Metropolis Coffee Company
- Type: Private
- Industry: Coffee roasting, wholesale, and retail
- Founded: December 2003
- Founders: Jeff Dreyfuss; Tony Dreyfuss;
- Headquarters: Chicago, Illinois, United States
- Key people: Anne Djerai (CEO); Tony Dreyfuss (president);
- Products: Coffee and coffee capsules
- Website: www.metropoliscoffee.com

= Metropolis Coffee Company =

American coffee roaster, wholesaler, producer and retailer

Metropolis Coffee Company is a family-owned coffee roaster, wholesaler, private-label producer, and retailer based in Chicago, Illinois. Founded in 2003 by Jeff and Tony Dreyfuss, the company operates an Edgewater cafe and an 18,000-square-foot roastery in Avondale; its brand is also used at a partner-operated cafe in Terminal 5 at O'Hare International Airport.

==History==
Jeff and Tony Dreyfuss opened Metropolis near Loyola University Chicago in December 2003. In 2005, Newcity named it the best place in Chicago to buy coffee beans and noted a campaign that donated $2 to Oxfam for each pound sold. Roast named Metropolis its 2007 Micro Roaster of the Year.

In 2009, Metropolis and the disability-services nonprofit Aspire created Aspire CoffeeWorks, a social enterprise providing paid work and job experience for adults with developmental disabilities. Proceeds from the coffee brand support Aspire's programs.

By 2010, the company had moved all roasting from the original cafe to a warehouse in Andersonville. Metropolis coffees received Good Food Awards in 2014 and 2015. In September 2015, it opened an 18,000-square-foot roastery at Rockwell on the River in Avondale, replacing the Andersonville space.

During the COVID-19 pandemic, the Edgewater cafe operated in reduced formats before temporarily closing in February 2021. It reopened that June with a revised menu and layout.

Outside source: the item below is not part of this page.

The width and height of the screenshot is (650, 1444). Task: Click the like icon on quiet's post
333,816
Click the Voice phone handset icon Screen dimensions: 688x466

Anne Djerai was promoted to chief executive officer in December 2022 as Metropolis expanded its co-packing business and began producing compostable espresso capsules compatible with Nespresso Original machines. A Metropolis-branded cafe began operating at O'Hare's Terminal 5 in 2024 through local airport-concession partners. In 2024, the Avondale roastery produced more than one million pounds of coffee annually.